## OBJETIVO A
De acordo com o texto sobre a indústria de carros e as mortes no trânsito, que porcentagem das mortes no trânsito em São Paulo é causada por homens?
- - - -
Indústria de carros vende velocidade e potência como sinônimo de sucesso. Por causa disso 33 mil brasileiros morrem todo ano em acidentes com automóveis. É preciso enfrentar o “feitiche do voo” sobre quatro rodas e construir outra visão de mobilidade, que priorize pessoas e não os automóveis
Em São Paulo, segundo o
Detran, 93% das mortes no trânsito são causadas por homens. A
sensibilidade masculina atende ao apelo do glamour da velocidade das fábricas
de automóveis de maneira muito mais expressiva, do que a feminina (deixa-se
convencer mais fácil)
- - - -
## OBJETIVO B
Transcreva dos registros as linhas que vão da que contém "Task: Click the ACTIONS button" até a que contém "Action: click(x=1419, y=149)", deixando as imagens de fora.

## MATERIAL FORNECIDO
- - - -
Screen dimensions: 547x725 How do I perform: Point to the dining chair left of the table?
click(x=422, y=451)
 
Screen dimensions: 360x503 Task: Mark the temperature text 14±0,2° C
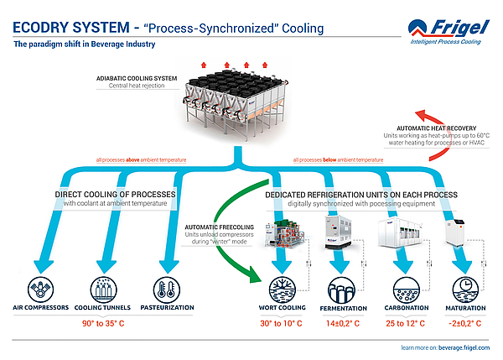pyautogui.click(x=345, y=322)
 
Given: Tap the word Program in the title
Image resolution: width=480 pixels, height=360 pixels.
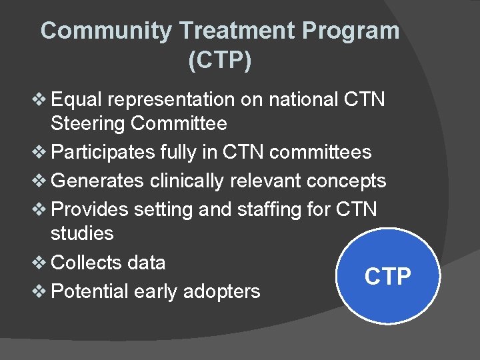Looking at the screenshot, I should [351, 31].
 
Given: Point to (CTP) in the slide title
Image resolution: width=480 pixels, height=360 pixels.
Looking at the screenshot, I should [220, 61].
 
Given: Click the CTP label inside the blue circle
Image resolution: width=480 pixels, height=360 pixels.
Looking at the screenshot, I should [388, 277].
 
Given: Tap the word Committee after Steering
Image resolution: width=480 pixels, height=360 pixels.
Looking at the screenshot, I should [179, 124].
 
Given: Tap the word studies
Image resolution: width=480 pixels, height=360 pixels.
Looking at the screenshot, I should [82, 234].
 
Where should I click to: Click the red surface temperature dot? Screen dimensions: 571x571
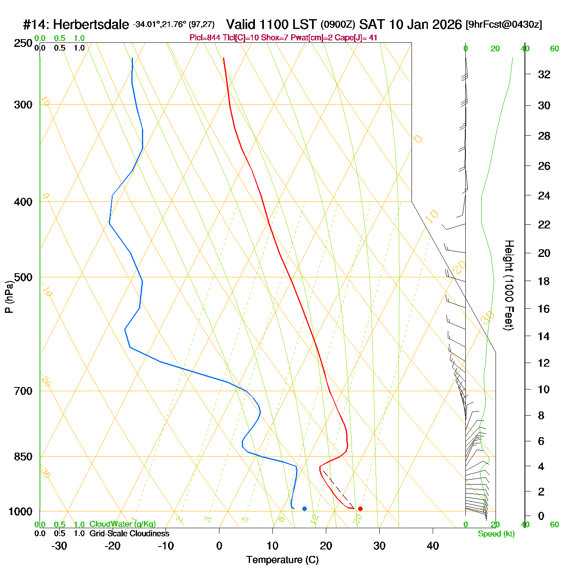[360, 509]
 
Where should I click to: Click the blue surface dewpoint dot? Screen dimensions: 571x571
[304, 509]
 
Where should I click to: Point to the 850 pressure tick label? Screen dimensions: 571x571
[23, 457]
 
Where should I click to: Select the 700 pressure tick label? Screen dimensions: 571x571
[23, 391]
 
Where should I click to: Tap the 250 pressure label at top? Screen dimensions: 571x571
[23, 43]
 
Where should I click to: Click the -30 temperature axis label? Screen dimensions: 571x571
[59, 546]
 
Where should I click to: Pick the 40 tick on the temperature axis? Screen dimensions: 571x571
[433, 546]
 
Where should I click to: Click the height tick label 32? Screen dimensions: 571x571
[544, 74]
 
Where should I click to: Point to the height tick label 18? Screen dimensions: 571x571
[544, 281]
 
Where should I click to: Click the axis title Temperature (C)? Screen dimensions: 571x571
[282, 560]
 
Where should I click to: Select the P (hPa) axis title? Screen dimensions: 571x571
[9, 297]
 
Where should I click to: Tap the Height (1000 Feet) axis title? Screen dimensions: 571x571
[509, 285]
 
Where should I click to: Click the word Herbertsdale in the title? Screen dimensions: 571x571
[91, 25]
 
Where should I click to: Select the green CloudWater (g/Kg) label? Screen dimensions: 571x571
[122, 524]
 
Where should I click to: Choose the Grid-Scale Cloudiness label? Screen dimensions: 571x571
[129, 533]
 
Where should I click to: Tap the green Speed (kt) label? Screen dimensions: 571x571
[496, 534]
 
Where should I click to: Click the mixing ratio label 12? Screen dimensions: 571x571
[314, 519]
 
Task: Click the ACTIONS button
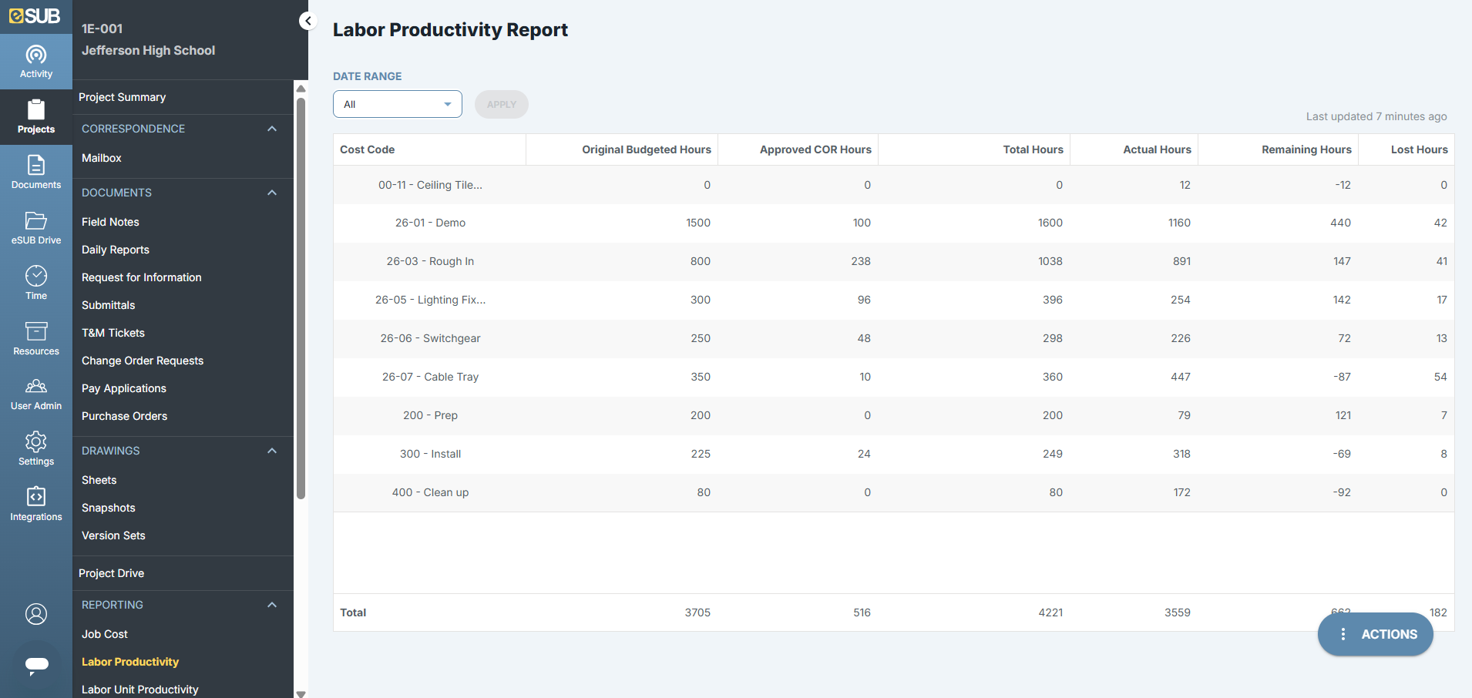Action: click(x=1376, y=634)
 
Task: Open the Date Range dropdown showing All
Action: click(x=397, y=104)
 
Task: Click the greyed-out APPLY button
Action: click(x=501, y=104)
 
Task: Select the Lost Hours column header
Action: click(x=1419, y=149)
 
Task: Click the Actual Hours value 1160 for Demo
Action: click(x=1179, y=223)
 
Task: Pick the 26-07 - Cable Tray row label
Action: click(x=430, y=377)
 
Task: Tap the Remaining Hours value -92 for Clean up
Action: click(x=1342, y=492)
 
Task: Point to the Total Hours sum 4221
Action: click(x=1050, y=612)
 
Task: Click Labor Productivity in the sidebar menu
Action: click(x=130, y=662)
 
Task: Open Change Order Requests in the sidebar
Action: click(x=143, y=361)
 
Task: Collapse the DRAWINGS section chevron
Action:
- - - -
## RESPOSTA CORRETA A
93%, segundo o Detran.

## RESPOSTA CORRETA B
Task: Click the ACTIONS button
Action: click(x=1376, y=634)
 
Task: Open the Date Range dropdown showing All
Action: click(x=397, y=104)
 
Task: Click the greyed-out APPLY button
Action: click(x=501, y=104)
 
Task: Select the Lost Hours column header
Action: click(x=1419, y=149)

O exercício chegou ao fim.